Luego viajó. Viajó mucho. Se refugió
en las montañas, donde no podía ver a seres humanos -salvo muy ocasionalmente-
en kilómetros a la redonda. Se enfrentaba a animales con las manos desnudas y
no moría. Se vestía con sus sangrantes pieles, aunque no para protegerse del
frío (que no le importaba y apenas lo sentía) sino para averiguar si vivir
rodeado de mugre animal podía hacerle enfermar y fallecer. Huelga decir que
aquello nunca funcionó. Vivió aislado de todo y de todos, huidizo la mayor
parte del tiempo de las poblaciones y transeúntes humanos. Los pocos moradores
de aquellas tierras que le avistaron designaron un nombre para él, el de
barmanu. Cuando en los inviernos le veían cargado de nieve hasta arriba, sobre
la cabeza y hombros, cubierto de pelo y garras de los abrigos que vestía, se
inventaron una expresión aún más sórdida: no hacía falta añadir el adjetivo
“abominable” si lo que pretendían era mortificar…
Un día bajó al pueblo en busca de
comida. El hambre le daba igual (de hecho, ojalá le matase), pero volver a
emplear el sentido del gusto le abstraía de la cotidianidad. Atemorizados por
su sola figura en la distancia, los aldeanos huyeron y le dejaron acceder por
cualquier recoveco. En una taberna, tuvo acceso al periódico. Hacía años que no
veía uno de éstos. Armado con una taza de café, él, que había dirigido
ejércitos y creado las noticias, se puso a repasar ejemplares atrasados. Para
su sorpresa, encontró una mención a su apellido: el linaje familiar le
perseguía, aún en esta remota región del mundo. Un primo lejano había fenecido
a una edad impropia, por una causa de muerte poco plausible. El antiguo
gobernador se preguntó si eso sería por su culpa. Se preguntó si, con el paso
del tiempo, irían falleciendo todos sus allegados, no sabía si por orden de
sangre, de distancia física o por afinidad mental (hasta tal punto seguía ignorante
de su nueva condición: la verdad es que no tenía ganas, paciencia ni valor para
hacer más experimentos al respecto).

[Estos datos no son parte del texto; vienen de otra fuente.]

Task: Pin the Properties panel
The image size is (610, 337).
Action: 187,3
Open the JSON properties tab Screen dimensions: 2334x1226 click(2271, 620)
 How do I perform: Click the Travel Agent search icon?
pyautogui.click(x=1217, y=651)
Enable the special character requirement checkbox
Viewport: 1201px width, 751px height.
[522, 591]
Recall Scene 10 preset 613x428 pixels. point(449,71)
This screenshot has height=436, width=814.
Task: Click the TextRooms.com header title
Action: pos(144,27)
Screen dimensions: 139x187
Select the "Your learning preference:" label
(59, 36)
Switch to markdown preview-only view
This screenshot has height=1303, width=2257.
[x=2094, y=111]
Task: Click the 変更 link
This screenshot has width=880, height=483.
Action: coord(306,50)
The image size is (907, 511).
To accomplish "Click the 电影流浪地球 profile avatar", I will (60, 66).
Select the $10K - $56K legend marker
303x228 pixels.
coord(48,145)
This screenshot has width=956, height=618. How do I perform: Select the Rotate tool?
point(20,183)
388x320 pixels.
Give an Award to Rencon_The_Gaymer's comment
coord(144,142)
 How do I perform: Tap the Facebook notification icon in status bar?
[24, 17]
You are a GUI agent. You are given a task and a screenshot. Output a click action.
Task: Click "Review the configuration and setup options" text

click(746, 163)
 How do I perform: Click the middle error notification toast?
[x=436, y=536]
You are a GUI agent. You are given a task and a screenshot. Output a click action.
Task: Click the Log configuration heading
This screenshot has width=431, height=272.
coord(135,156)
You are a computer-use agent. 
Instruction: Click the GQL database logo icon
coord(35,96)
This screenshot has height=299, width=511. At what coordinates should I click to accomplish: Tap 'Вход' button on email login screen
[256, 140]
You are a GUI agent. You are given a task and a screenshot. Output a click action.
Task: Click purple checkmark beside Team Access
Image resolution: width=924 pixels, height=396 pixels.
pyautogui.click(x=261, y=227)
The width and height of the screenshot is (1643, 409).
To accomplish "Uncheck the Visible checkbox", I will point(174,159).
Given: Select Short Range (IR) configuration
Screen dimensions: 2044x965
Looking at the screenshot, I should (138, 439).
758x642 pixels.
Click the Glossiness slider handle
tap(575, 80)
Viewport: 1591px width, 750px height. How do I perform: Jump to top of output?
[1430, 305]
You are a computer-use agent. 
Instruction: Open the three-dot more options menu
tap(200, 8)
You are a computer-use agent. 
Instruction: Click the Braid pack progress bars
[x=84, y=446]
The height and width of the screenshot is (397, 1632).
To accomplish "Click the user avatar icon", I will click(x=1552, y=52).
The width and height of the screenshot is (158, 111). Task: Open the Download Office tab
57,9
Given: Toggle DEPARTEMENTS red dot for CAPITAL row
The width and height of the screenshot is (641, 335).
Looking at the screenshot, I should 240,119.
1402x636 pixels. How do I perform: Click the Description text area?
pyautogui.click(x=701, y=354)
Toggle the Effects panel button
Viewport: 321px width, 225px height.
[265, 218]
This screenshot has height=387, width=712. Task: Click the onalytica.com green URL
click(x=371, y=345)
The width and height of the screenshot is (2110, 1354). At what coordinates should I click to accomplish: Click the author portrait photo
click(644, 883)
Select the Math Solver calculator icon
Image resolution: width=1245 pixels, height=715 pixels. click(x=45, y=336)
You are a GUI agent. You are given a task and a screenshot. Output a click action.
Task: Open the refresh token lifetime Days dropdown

De repente, se dio cuenta de que recordaba
de una manera distinta la muerte de sus abuelos y padres. ¿Habían fallecido
antes de lo que les tocaba, de manera retroactiva, a consecuencia de sus actos?
Quizás, si conseguía acumular las suficientes muertes encima, llegaría un
momento en que acabaría con sus ancestros antes incluso de que pudieran
engendrar a los que más tarde le darían a él a luz. ¿De ser así, acabaría con
su sufrimiento? No lo sabía: lo mismo aquella formar de liquidar a sus
antepasados era sólo un delirio de su imaginación, y acababa viviendo una
existencia larga y tediosa mientras iban cayendo uno por uno los descartables
seres humanos que se situaban a su alrededor. Puede que de esta manera –dijo el
hombre que un día fue feliz- sea como se extingan las civilizaciones, y como se
formen en origen los desiertos…
Sea como fuere, nunca tuvo manera de
averiguarlo. Un día apareció muerto, sin que desde fuera hubiera modo alguno de
desentrañar si lo había hecho bajo acción de un hombre, de un animal o bajo su
propia mano. Ninguna de las criaturas que se topó con el cadáver tuvo valor de
acercarse; todas dieron un rodeo para no tenerlo que tocar.